*Exercise goal*
Every line below that holds the string "header" should be copied out.

(Entries taken from a collection)
⟨

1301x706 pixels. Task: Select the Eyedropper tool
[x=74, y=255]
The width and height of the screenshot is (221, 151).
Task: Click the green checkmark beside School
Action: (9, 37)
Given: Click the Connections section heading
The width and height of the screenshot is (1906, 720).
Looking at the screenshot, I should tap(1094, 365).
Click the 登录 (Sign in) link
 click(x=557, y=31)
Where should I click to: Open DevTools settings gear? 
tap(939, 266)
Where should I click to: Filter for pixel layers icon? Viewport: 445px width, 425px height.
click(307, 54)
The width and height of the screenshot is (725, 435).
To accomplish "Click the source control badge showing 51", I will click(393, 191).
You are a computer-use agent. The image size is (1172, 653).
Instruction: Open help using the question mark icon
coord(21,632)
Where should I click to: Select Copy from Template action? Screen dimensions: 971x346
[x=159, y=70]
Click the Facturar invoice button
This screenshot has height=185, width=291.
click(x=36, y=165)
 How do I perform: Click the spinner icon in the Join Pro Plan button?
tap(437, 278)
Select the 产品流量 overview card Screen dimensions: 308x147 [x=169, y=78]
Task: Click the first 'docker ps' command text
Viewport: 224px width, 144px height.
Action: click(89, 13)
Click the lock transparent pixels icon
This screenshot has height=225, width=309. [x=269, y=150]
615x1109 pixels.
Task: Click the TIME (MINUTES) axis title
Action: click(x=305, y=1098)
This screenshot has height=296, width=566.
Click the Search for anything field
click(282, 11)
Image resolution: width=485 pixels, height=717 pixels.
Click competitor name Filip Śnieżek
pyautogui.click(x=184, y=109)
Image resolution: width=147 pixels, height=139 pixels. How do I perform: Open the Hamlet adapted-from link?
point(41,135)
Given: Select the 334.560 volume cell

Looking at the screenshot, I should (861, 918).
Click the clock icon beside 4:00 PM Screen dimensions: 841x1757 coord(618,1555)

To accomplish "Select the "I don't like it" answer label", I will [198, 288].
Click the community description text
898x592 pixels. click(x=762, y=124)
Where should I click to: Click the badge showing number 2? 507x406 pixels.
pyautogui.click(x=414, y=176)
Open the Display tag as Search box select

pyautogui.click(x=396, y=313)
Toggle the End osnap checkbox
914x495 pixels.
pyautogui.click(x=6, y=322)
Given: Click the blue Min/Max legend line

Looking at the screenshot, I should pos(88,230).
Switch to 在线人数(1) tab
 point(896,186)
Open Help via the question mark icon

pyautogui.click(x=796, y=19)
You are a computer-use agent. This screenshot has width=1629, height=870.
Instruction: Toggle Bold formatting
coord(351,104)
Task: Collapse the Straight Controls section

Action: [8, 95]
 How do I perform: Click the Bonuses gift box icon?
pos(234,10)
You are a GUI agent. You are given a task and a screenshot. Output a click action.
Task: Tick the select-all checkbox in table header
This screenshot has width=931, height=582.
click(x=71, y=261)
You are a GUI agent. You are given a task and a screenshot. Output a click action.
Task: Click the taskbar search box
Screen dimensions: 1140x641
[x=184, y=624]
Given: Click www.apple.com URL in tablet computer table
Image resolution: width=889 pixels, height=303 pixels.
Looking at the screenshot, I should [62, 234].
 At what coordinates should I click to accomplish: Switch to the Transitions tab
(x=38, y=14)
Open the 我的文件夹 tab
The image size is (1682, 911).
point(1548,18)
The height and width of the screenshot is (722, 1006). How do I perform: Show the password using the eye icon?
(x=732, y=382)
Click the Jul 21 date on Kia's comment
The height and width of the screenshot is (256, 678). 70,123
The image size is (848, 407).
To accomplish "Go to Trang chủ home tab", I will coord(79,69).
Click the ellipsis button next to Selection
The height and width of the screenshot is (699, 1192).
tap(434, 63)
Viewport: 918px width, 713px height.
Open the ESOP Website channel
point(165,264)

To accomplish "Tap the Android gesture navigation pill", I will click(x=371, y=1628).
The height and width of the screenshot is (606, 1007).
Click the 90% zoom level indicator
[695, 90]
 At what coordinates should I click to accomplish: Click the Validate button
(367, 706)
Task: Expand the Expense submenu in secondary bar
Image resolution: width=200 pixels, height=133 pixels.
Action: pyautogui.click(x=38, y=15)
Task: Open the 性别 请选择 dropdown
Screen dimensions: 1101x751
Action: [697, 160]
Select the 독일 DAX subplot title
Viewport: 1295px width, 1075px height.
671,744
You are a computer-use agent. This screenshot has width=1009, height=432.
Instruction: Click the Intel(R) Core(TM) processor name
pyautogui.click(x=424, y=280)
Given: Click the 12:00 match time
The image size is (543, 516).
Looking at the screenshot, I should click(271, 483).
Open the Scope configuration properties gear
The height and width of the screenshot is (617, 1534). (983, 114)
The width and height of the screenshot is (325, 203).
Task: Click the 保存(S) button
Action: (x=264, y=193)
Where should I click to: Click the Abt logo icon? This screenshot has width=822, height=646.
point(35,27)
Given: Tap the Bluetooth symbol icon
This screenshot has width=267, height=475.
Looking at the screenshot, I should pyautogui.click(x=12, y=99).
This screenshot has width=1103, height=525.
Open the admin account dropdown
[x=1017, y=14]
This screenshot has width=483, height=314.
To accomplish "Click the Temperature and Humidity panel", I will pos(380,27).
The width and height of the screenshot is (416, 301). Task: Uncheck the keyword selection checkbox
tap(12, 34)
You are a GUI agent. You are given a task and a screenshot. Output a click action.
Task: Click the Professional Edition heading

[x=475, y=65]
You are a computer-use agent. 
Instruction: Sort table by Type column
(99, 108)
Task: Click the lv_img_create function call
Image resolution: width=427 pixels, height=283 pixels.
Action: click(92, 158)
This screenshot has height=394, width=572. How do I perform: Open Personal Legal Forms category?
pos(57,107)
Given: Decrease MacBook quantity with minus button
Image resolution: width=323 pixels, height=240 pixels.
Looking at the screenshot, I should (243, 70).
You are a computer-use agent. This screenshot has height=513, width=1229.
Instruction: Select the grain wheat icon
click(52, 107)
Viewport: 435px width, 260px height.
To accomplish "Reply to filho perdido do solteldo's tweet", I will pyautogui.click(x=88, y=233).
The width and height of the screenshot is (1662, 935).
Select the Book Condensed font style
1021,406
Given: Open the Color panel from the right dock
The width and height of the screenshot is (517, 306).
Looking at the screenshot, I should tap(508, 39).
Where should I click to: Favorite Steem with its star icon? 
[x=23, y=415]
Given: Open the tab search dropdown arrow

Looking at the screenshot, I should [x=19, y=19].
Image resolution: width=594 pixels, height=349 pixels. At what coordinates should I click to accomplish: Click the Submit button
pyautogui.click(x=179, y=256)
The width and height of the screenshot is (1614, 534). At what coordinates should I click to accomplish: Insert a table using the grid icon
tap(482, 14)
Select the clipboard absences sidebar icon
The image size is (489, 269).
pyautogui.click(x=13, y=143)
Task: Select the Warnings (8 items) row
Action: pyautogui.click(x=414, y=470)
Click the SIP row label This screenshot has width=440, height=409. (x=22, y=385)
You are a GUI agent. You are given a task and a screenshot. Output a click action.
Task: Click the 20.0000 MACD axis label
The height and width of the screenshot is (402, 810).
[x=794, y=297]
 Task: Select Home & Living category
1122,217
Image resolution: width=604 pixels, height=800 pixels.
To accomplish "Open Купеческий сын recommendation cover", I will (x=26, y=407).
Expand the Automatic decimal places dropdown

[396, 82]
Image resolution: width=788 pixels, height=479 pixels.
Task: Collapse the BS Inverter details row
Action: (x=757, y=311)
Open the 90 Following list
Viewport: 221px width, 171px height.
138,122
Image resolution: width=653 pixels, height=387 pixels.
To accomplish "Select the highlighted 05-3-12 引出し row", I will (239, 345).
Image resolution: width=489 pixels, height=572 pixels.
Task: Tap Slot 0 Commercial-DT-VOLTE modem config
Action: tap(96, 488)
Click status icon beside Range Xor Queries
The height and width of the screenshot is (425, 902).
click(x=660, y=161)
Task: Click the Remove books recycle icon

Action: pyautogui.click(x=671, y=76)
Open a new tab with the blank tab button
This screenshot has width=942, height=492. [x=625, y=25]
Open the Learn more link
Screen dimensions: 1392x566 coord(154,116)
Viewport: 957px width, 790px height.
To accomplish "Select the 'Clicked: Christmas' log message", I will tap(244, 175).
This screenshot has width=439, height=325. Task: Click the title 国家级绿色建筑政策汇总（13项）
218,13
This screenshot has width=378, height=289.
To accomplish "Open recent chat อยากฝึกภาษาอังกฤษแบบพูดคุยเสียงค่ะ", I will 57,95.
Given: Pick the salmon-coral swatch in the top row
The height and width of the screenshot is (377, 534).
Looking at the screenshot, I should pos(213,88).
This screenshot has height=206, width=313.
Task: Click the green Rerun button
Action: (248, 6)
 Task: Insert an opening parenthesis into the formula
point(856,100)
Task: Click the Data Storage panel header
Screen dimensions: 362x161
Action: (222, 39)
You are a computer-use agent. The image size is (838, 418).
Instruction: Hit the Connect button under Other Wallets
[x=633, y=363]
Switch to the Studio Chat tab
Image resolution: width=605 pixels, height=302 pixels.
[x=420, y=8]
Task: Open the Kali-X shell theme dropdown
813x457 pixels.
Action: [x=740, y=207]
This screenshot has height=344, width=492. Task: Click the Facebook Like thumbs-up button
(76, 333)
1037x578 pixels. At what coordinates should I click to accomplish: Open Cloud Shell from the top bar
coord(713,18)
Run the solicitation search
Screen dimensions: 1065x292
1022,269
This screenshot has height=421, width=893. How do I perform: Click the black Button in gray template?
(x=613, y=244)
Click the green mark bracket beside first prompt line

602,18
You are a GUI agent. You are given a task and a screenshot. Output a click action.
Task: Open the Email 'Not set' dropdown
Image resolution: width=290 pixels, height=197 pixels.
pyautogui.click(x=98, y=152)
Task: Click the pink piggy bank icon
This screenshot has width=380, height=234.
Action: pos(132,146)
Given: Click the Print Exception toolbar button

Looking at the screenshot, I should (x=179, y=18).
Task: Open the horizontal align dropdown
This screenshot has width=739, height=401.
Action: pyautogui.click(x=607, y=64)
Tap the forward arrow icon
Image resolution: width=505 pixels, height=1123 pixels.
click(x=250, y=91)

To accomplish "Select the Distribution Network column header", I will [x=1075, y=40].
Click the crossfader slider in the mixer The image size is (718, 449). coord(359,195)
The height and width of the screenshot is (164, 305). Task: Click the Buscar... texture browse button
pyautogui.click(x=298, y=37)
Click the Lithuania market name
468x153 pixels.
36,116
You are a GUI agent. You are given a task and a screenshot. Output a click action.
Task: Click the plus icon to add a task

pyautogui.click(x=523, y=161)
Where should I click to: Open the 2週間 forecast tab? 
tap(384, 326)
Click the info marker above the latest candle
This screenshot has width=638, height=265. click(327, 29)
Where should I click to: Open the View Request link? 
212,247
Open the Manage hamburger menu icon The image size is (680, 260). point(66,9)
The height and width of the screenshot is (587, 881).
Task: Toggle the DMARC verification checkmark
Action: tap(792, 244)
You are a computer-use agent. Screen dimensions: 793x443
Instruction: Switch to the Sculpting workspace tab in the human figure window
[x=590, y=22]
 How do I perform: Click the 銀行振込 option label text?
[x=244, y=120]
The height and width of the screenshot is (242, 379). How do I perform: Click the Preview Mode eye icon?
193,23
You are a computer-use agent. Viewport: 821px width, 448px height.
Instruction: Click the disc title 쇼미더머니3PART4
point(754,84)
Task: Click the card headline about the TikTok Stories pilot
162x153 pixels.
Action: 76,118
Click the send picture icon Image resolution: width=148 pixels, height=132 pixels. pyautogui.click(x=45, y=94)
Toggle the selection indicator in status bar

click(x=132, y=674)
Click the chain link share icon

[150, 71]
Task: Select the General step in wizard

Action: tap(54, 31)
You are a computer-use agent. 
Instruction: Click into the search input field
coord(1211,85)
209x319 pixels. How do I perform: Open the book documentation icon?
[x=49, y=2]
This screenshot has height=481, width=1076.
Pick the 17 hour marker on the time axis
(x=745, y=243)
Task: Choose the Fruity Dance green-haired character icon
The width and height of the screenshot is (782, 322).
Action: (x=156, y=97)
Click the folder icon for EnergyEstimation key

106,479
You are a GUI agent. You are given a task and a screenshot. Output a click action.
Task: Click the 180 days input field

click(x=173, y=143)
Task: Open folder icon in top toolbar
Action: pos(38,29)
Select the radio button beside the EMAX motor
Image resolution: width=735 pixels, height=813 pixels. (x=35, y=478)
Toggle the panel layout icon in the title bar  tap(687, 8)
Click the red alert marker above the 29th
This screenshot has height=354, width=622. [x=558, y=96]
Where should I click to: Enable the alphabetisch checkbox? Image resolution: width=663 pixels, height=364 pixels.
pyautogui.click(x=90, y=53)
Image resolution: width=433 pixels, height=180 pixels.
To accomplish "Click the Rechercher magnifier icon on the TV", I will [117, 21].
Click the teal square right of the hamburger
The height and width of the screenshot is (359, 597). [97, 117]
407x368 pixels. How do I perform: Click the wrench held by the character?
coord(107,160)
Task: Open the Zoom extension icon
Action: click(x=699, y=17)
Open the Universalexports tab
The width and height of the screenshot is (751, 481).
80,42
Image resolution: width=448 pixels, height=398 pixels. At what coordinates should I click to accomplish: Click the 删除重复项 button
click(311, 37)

⟩

*Answer for the task*
Task: Tick the select-all checkbox in table header
Task: Click the Data Storage panel header
To accomplish "Select the Distribution Network column header", I will [x=1075, y=40].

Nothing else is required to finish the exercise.